Not sure how to get started? Here are 5 good credit habits to start practicing today:
1. Pay your bills on time
If you have a track record of paying your bills late, it’s time to make some changes. FICO, the company that produces the most widely used credit score in the U.S., counts your payment history as 35% of your overall score. Consequently, making timely bill payments is the most important thing you can do to improve your credit.
If you’re forgetful, here are a few tips for making sure your bills are paid by their due dates:
- Mark a calendar on your fridge with all your billing due dates; cross them off as they get paid.
- Set up text or email alerts so that you’ll get an electronic reminder to make a payment.
- Set up automatic payments. But only take this step if you’re confident you won’t overdraw your checking account.
2. Reduce credit card balances
Utilizing more than 30% of the credit you have available on any card at any point in the month could do damage to the 30% of your score that comes from amounts owed. Reducing the balances on your credit cards and keeping them low will be a boon to your credit.
3. Pay your credit card bill in advance of its due date
Paying off your credit card every month is a smart move. But unfortunately, the day you bring your balance back to $0 isn’t necessarily the day that the credit bureaus will get a report on your account.
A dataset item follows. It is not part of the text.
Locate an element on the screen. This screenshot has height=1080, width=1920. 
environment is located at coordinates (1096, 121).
This is why it’s a good idea to make a payment on your card roughly halfway through the month, and keep a close watch on your balance to keep it from approaching that 30% threshold (see above). This way, no matter when your credit card company reports to the credit bureaus, your credit utilization will be low.
4. Check your credit report annually
At least once per year, you should order a copy of your credit report and review it for accuracy. Credit reporting errors are common, and incorrect information on your report could lead to a lowered score.
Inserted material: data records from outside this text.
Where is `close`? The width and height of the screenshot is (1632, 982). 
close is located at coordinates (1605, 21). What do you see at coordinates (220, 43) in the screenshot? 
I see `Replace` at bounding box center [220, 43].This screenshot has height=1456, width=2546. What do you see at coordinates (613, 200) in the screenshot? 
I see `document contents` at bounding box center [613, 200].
Since there are three major credit bureaus – Equifax, Experian and TransUnion – you’ll need to look over all three reports. By law, you’re entitled to see each report for free once per year, and can access them at AnnualCreditReport.com. You can review them all at once or stagger them throughout the year, but either way: Don’t let an error linger. If you find one, take steps to fix it as soon as you can.
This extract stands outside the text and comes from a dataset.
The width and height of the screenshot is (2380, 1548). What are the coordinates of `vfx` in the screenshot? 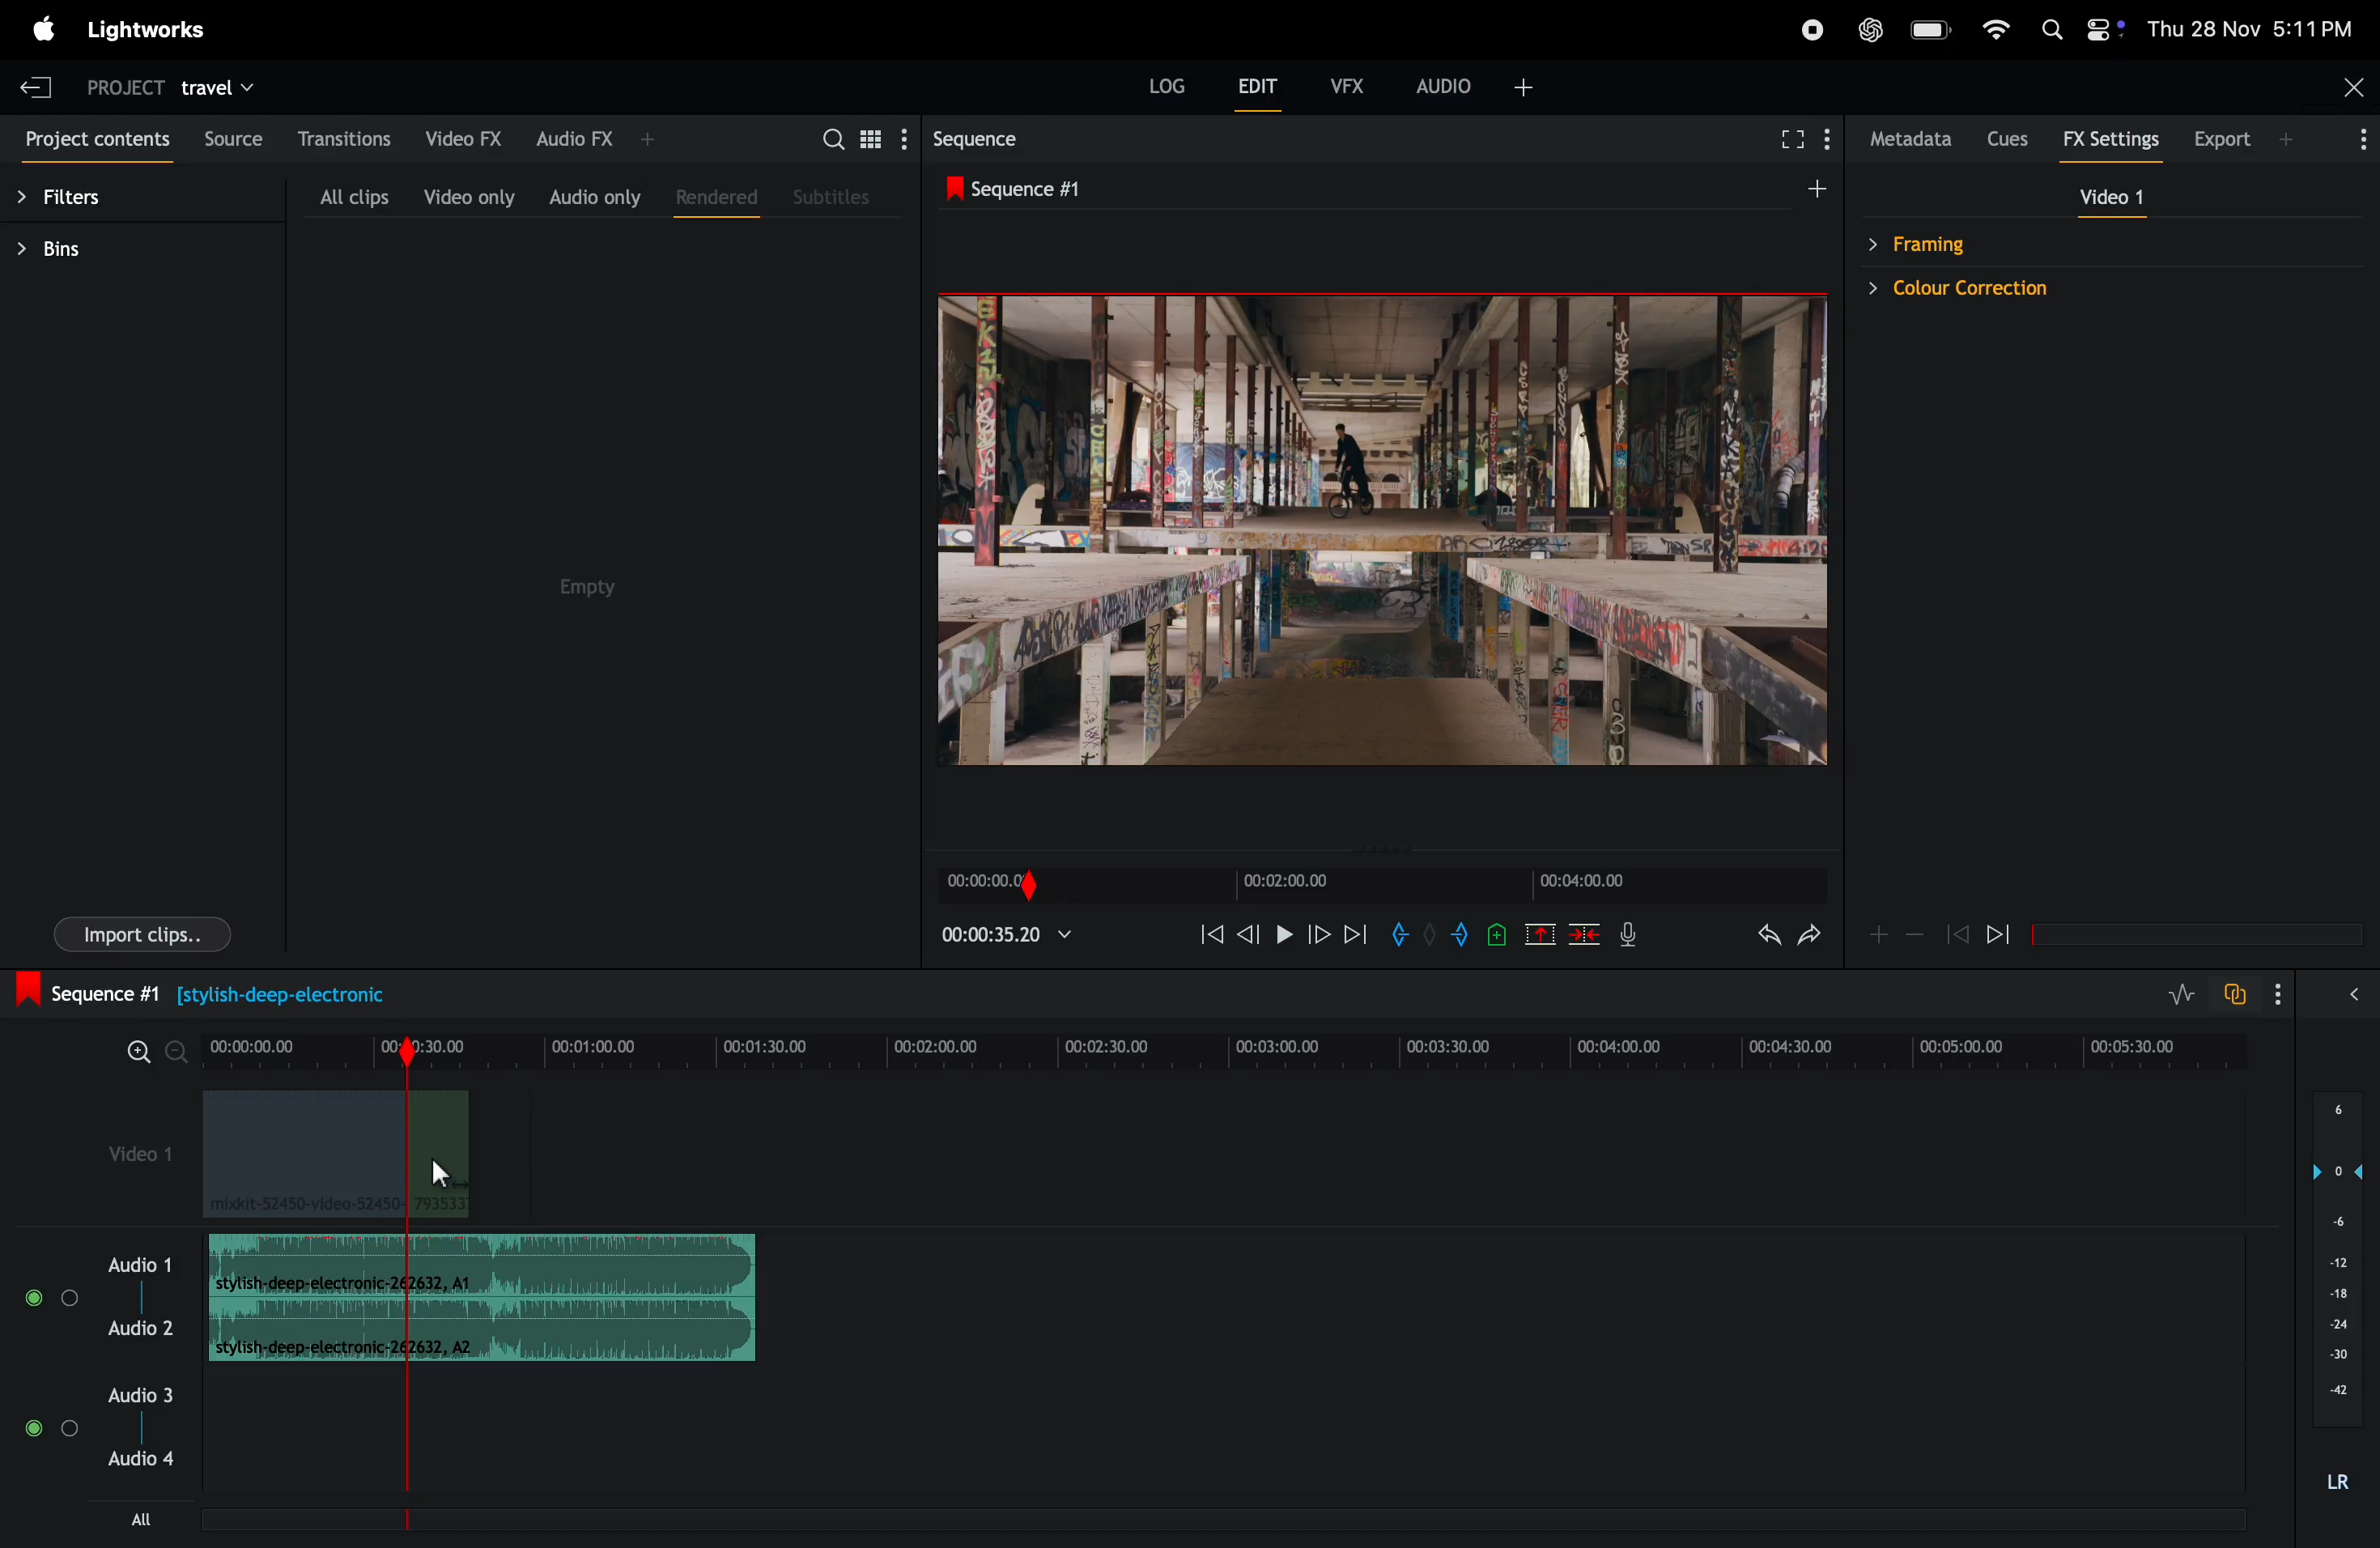 It's located at (1348, 84).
5. Rethink credit applications
New credit inquiries make up 10% of your credit score. Applying for too much new credit at once can signal that you’re in financial trouble, and your score will drop as a result. (The remaining 25% of your credit score comes from the length of your credit history and from the mix of credit accounts on your report.)
But this doesn’t mean you should never access credit. As long as you only apply for loans and credit cards you actually need and wait about 3-6 months between applications (stick to 6 if your credit is poor), your score will stay intact over the long haul.